Bone tissue undergoes constant remodeling and is kept in balance (homeostasis) by osteoblasts creating bone and osteoclasts destroying bone. Bisphosphonates inhibit the digestion of bone by encouraging osteoclasts to undergo apoptosis, or cell death, thereby slowing bone loss.
The uses of bisphosphonates include the prevention and treatment of osteoporosis, Paget's disease of bone, bone metastasis (with or without hypercalcaemia), multiple myeloma, primary hyperparathyroidism, osteogenesis imperfecta, fibrous dysplasia, and other conditions that exhibit bone fragility.
Bisphosphonates are used to treat osteoporosis, osteitis deformans (Paget's disease of the bone), bone metastasis (with or without hypercalcaemia), multiple myeloma, and other conditions involving fragile, breakable bone.

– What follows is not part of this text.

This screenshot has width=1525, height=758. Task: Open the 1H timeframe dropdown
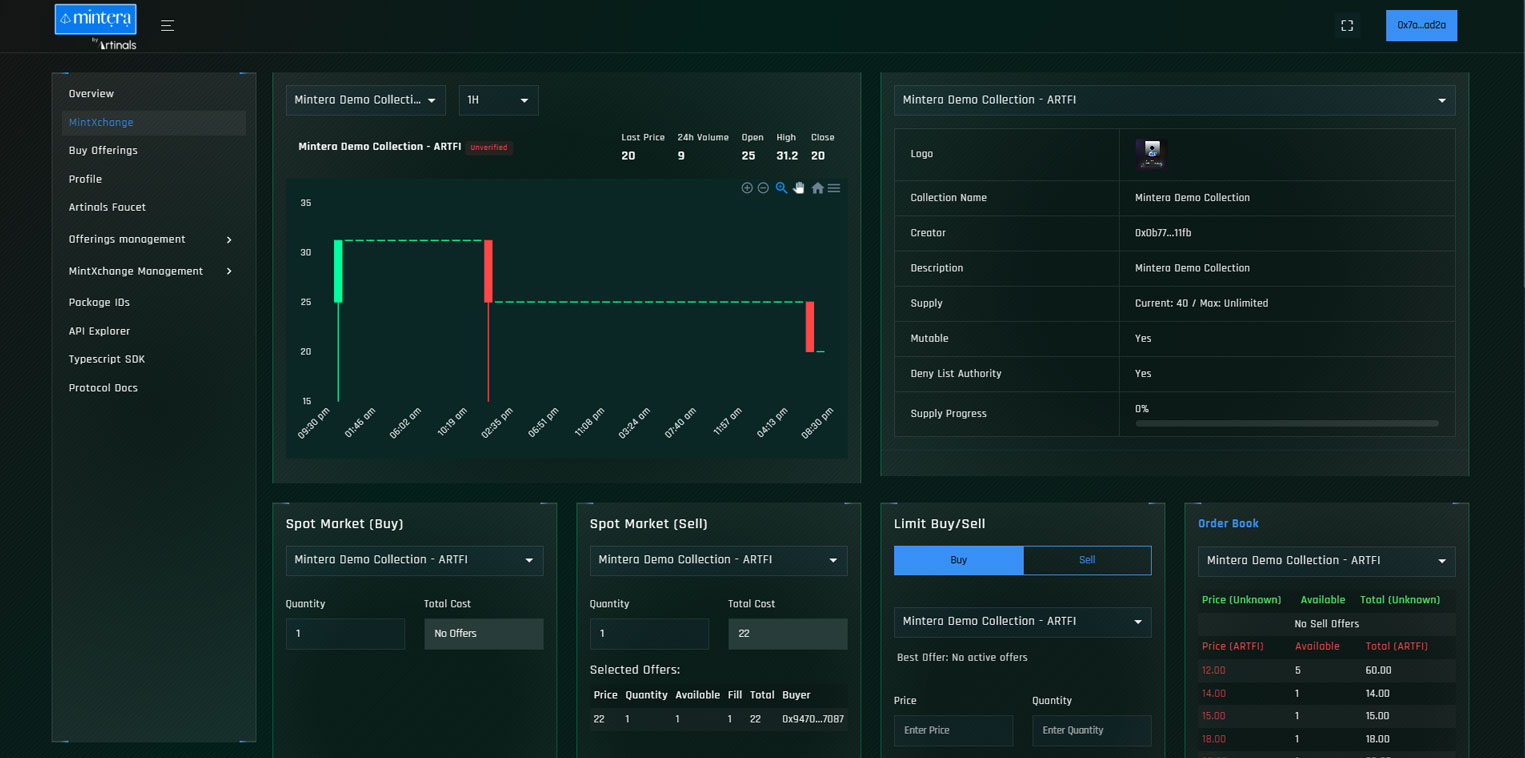498,100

In osteoporosis and Paget's, the most popular first-line bisphosphonate drugs are alendronate and risedronate. If these are ineffective or if the person develops digestive tract problems, intravenous pamidronate may be used. Strontium ranelate or teriparatide are used for refractory disease. The use of strontium ranelate is restricted because of increased risk of venous thromboembolism, pulmonary embolism and serious cardiovascular disorders, including myocardial infarction. In postmenopausal women, the selective estrogen receptor modulator raloxifene is occasionally administered instead of bisphosphonates. Bisphosphonates are beneficial in reducing the risk of vertebral fracture in steroid induced osteoporosis.
Long-term treatment with bisphosponates produces anti-fracture and bone mineral density effects that persist for 3–5 years after an initial 3–5 years of treatment. The bisphosphonate alendronate reduces the risk of hip, vertebral, and wrist fractures by 35-39%; zoledronate reduces the risk of hip fractures by 38% and of vertebral fractures by 62%. Risedronate has also been shown to reduce the risk of hip fractures.